▶ _TASK DESCRIPTION_
Give back the lines below exactly, but do not include any pictures.

▶ _INPUT MATERIAL_
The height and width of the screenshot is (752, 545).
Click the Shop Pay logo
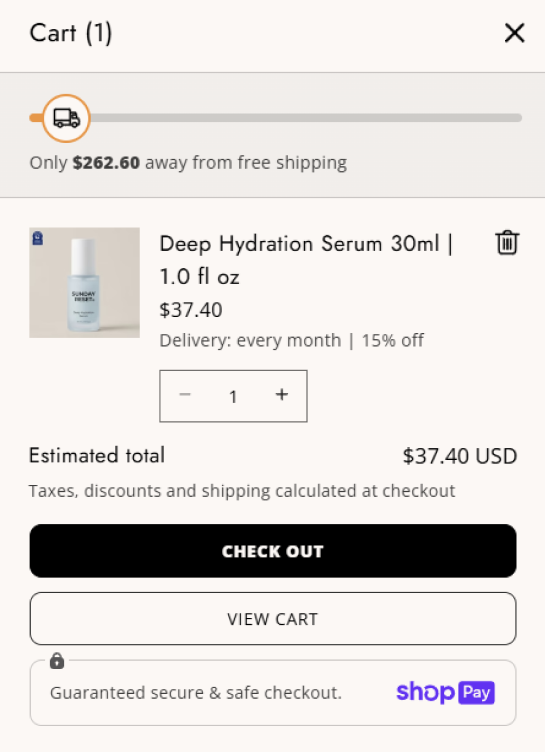tap(445, 693)
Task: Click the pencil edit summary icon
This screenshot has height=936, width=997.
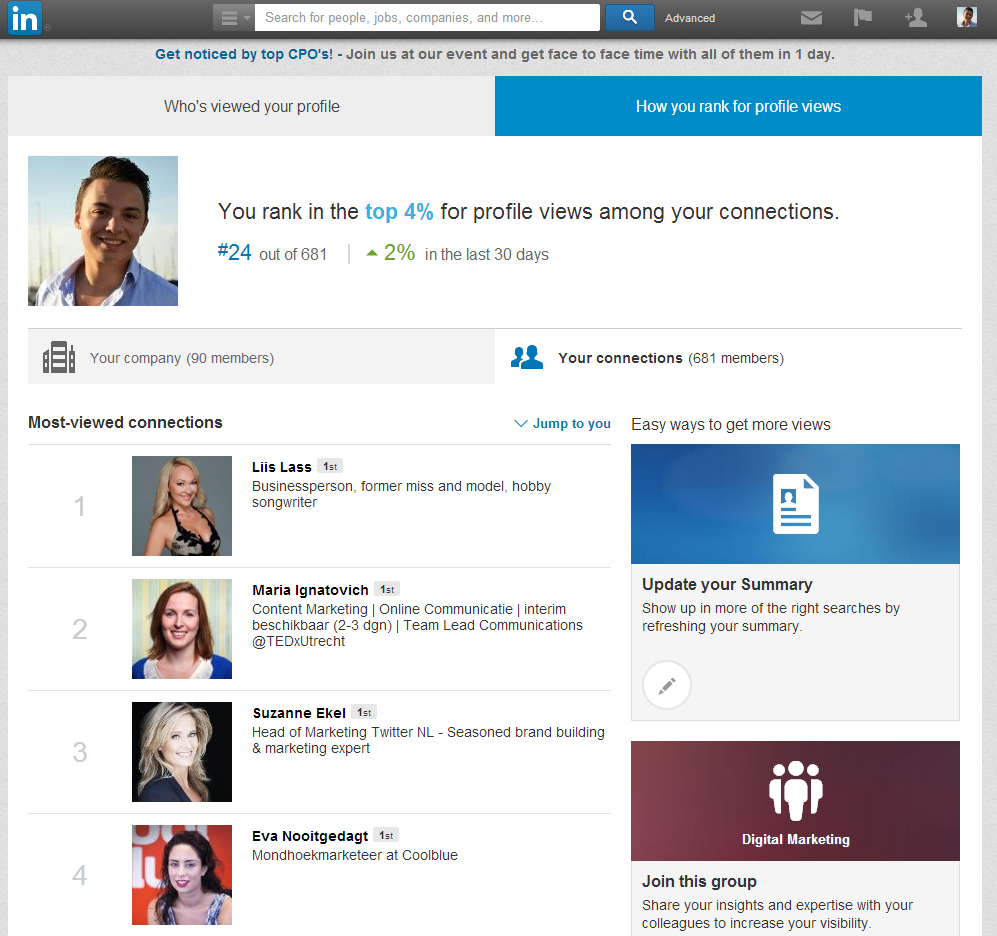Action: click(667, 686)
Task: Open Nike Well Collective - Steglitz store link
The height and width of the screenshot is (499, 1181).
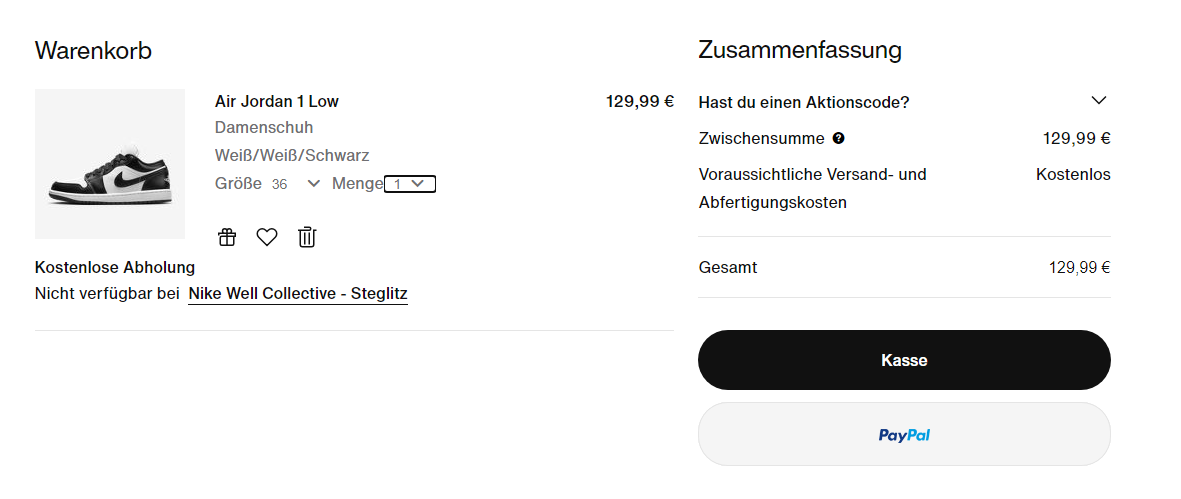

▶ _RESULT_
The height and width of the screenshot is (752, 545).
Click the Shop Pay logo
tap(445, 693)
Task: Click the pencil edit summary icon
This screenshot has height=936, width=997.
Action: click(667, 686)
Task: Open Nike Well Collective - Steglitz store link
The height and width of the screenshot is (499, 1181).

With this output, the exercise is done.